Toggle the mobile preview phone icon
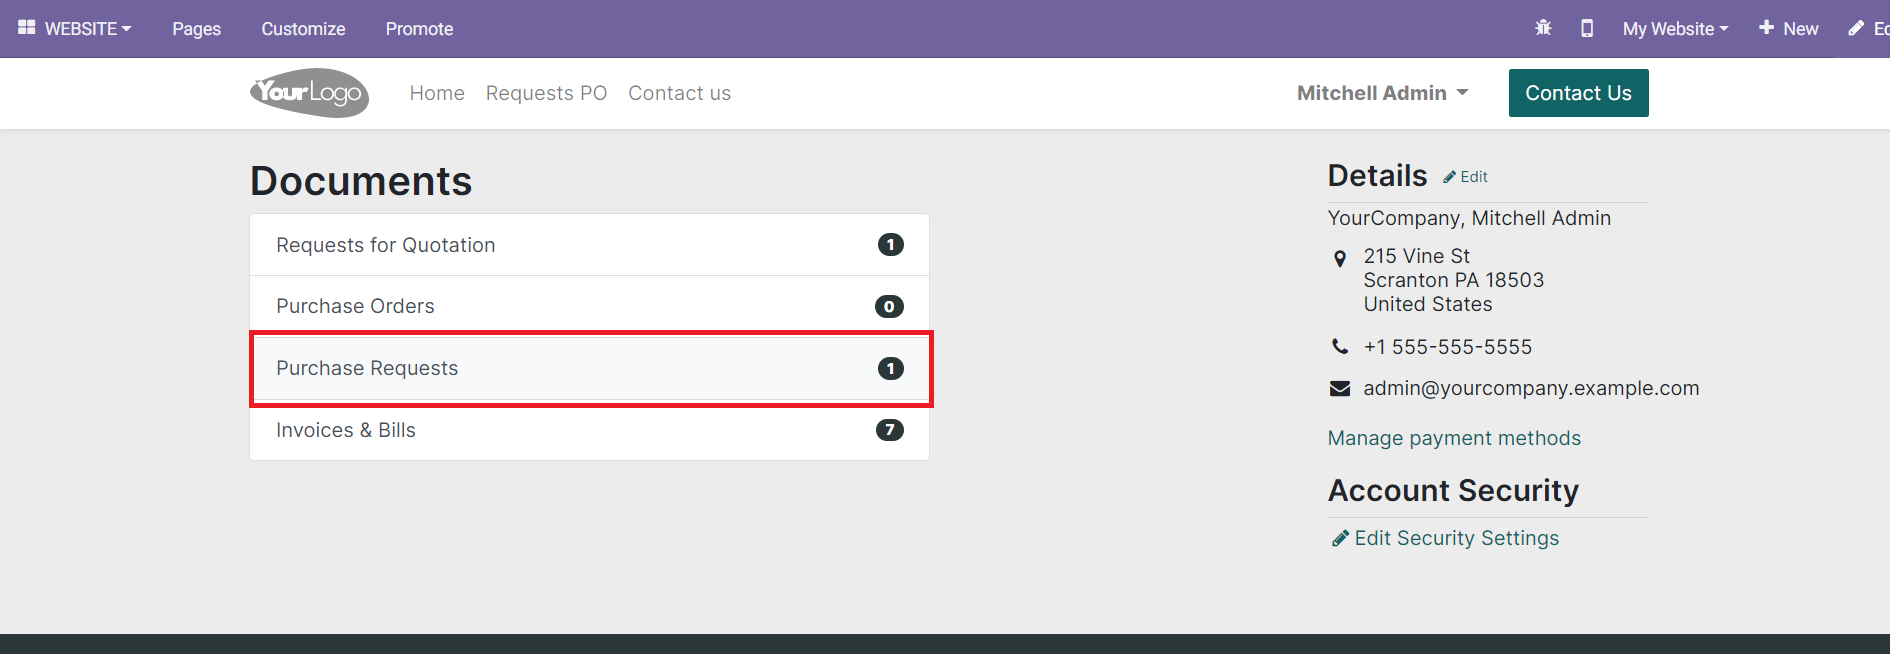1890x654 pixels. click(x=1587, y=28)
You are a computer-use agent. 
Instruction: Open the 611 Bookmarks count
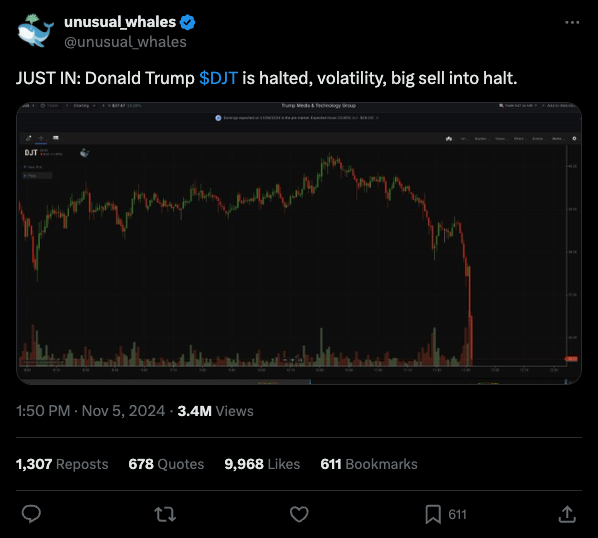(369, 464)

## THE PROBLEM
Could you output all the entries above exactly as written, leaving out the pictures?

## REPLY
Toggle the mobile preview phone icon
1890x654 pixels. click(x=1587, y=28)
You are a computer-use agent. 
Instruction: Open the 611 Bookmarks count
(369, 464)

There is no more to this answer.